Please carry the passage on the ending of Mark's Easter story forward from its last sentence.
>> begin Supplied passage
And so ends our resurrection gospel today: The women at the empty tomb run away, and ‘they said nothing to anyone because they were afraid.’ Don’t tell anyone.

This has always been a curious turn in Mark’s version of Easter good news. The young man in white sitting at the tomb tells the women to go and tell that things have happened just as Jesus told them they would – tell the good news that their beloved friend, their teacher, the one who has shown them God’s love, is alive. Death has not had the final word – Life and Light are true. Up till now in this gospel, Jesus has repeatedly said, wait, don’t tell anyone who you think I am – wait till my life comes to its full conclusion, because then you’ll see and understand what God is up to. Now, here we are at the very end of the story, and it’s clearly time to tell.

Except that the women flee and don’t tell anybody.

And Mark finishes his gospel with that sentence – they said nothing to anyone because they were afraid. The last word in our English translation of this good news of Jesus Christ is ‘afraid.’ (Curiously, the Greek could also read, they were afraid, because…leaving the whole gospel story dangling on an unfinished thought. Because why?) Why are they so afraid?
>> end Supplied passage
>> begin Excerpted data
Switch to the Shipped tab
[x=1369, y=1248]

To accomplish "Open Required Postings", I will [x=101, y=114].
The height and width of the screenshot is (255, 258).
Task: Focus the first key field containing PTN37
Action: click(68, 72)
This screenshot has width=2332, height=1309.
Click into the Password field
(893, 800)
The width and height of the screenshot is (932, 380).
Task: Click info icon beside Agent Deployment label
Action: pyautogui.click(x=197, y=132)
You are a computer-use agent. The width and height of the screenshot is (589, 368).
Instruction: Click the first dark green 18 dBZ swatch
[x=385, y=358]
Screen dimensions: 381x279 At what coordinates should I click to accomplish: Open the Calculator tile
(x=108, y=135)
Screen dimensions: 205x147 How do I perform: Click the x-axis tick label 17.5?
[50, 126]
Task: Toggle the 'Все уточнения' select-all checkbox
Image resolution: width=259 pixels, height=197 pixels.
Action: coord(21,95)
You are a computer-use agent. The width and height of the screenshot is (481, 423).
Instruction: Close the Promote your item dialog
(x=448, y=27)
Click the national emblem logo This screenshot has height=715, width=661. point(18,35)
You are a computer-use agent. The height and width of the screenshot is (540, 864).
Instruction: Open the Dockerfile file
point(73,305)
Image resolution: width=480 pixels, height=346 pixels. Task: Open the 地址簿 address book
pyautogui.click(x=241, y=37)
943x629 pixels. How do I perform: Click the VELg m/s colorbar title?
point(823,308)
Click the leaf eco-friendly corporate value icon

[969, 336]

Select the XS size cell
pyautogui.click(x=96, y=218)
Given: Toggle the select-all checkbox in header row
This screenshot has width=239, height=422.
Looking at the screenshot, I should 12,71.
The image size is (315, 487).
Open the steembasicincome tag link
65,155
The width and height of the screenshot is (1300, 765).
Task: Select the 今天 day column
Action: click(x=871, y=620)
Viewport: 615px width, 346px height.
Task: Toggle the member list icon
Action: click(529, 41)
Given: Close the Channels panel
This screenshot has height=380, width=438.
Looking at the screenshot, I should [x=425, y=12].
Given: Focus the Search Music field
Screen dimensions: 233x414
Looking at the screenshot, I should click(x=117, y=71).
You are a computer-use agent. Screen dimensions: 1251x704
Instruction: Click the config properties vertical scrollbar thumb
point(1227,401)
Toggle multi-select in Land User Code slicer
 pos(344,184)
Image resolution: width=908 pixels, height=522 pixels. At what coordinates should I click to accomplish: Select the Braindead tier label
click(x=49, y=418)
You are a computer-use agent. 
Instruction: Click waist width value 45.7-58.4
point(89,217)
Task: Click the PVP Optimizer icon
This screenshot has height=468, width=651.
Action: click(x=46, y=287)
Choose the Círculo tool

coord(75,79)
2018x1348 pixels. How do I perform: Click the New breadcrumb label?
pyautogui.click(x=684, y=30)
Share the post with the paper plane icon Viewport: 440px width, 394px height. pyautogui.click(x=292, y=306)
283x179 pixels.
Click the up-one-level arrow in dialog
>> end Excerpted data
Reply:
 

Well, we can certainly imagine why. These are three women in ancient society, people without power in their time and culture. The male disciples have already deserted the scene, running away while Jesus was still on the cross. The women seem more faithful, showing up again to prepare Jesus’ body for burial. But this strange young man and his news upsets everything. Tell people? Who will believe us? People without power are never listened to. We’ll just be disbelieved, ridiculed, shunned. And so they tell no one.

Or, maybe they fear that what happened to Jesus might happen to them. The Roman Empire was profligate with crucifixions, sometimes crucifying hundreds of people in a day. If the women went to tell this tale, who knows what would happen to them. Jesus talked about taking up your cross and following, but faced with the actual threat of an actual cross, well, of course they were afraid.

But maybe what they were terrified of most was that resurrection might really be true. They just couldn’t dare to believe it.

More than one scholar has suggested that in this gospel, one particular parable is key – the Parable of the Sower, the story Jesus tells about seed falling on different types of soil. Unusually, Jesus actually explains this parable to the disciples, something he doesn’t do very often. The seed, he says, is the word. Will the word, the message, the good news, be choked out by the cares of this world? Will it sprout only to wither under persecution? Or will it take root in you and grow and bear fruit? This resurrection story seems to leave that question in our laps: here’s the good news. Everyone in the story so far has failed. But what about you: are you going to do something with this good news? Will it, in you, bear fruit?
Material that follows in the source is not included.